→ Assignment:
The reply should contain all the data below, repeated exactly, and none of the images.
═══ Records supplied ═══
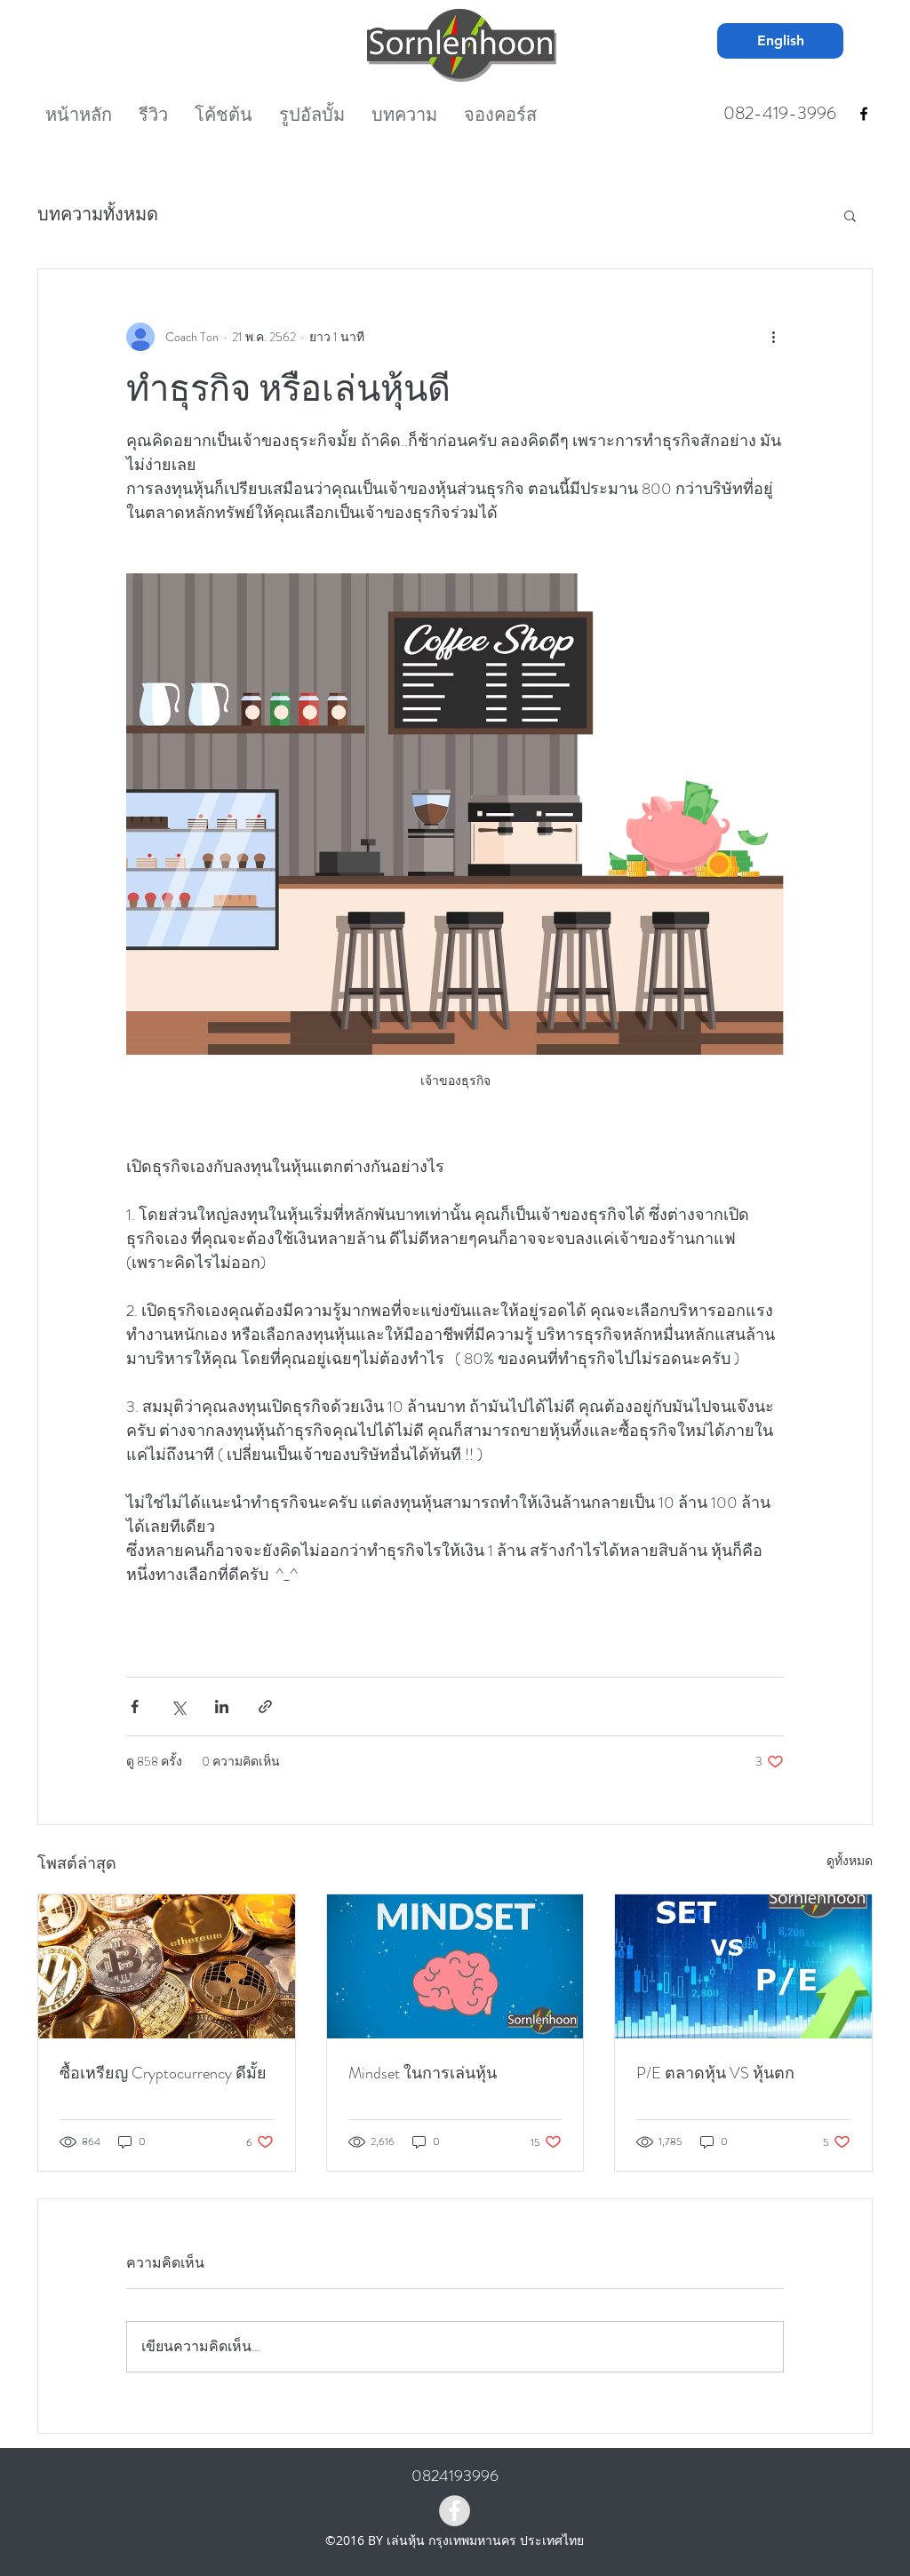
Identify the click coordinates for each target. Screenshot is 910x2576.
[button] (850, 215)
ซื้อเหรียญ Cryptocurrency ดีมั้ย (163, 2073)
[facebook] (864, 114)
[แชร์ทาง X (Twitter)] (178, 1706)
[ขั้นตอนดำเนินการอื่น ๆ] (773, 336)
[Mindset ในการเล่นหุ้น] (455, 1966)
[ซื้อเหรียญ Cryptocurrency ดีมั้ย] (166, 1966)
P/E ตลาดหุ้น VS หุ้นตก (715, 2073)
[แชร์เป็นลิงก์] (265, 1706)
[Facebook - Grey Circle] (454, 2510)
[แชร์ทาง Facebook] (134, 1706)
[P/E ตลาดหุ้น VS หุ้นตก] (743, 1966)
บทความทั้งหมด (97, 214)
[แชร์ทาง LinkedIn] (221, 1706)
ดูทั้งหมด (849, 1861)
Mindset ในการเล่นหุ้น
═══
→ Answer area:
Identify the click coordinates for each target. Screenshot is 910x2576.
[button] (850, 215)
ซื้อเหรียญ Cryptocurrency ดีมั้ย (163, 2073)
[facebook] (864, 114)
[แชร์ทาง X (Twitter)] (178, 1706)
[ขั้นตอนดำเนินการอื่น ๆ] (773, 336)
[Mindset ในการเล่นหุ้น] (455, 1966)
[ซื้อเหรียญ Cryptocurrency ดีมั้ย] (166, 1966)
P/E ตลาดหุ้น VS หุ้นตก (715, 2073)
[แชร์เป็นลิงก์] (265, 1706)
[Facebook - Grey Circle] (454, 2510)
[แชร์ทาง Facebook] (134, 1706)
[P/E ตลาดหุ้น VS หุ้นตก] (743, 1966)
บทความทั้งหมด (97, 214)
[แชร์ทาง LinkedIn] (221, 1706)
ดูทั้งหมด (849, 1861)
Mindset ในการเล่นหุ้น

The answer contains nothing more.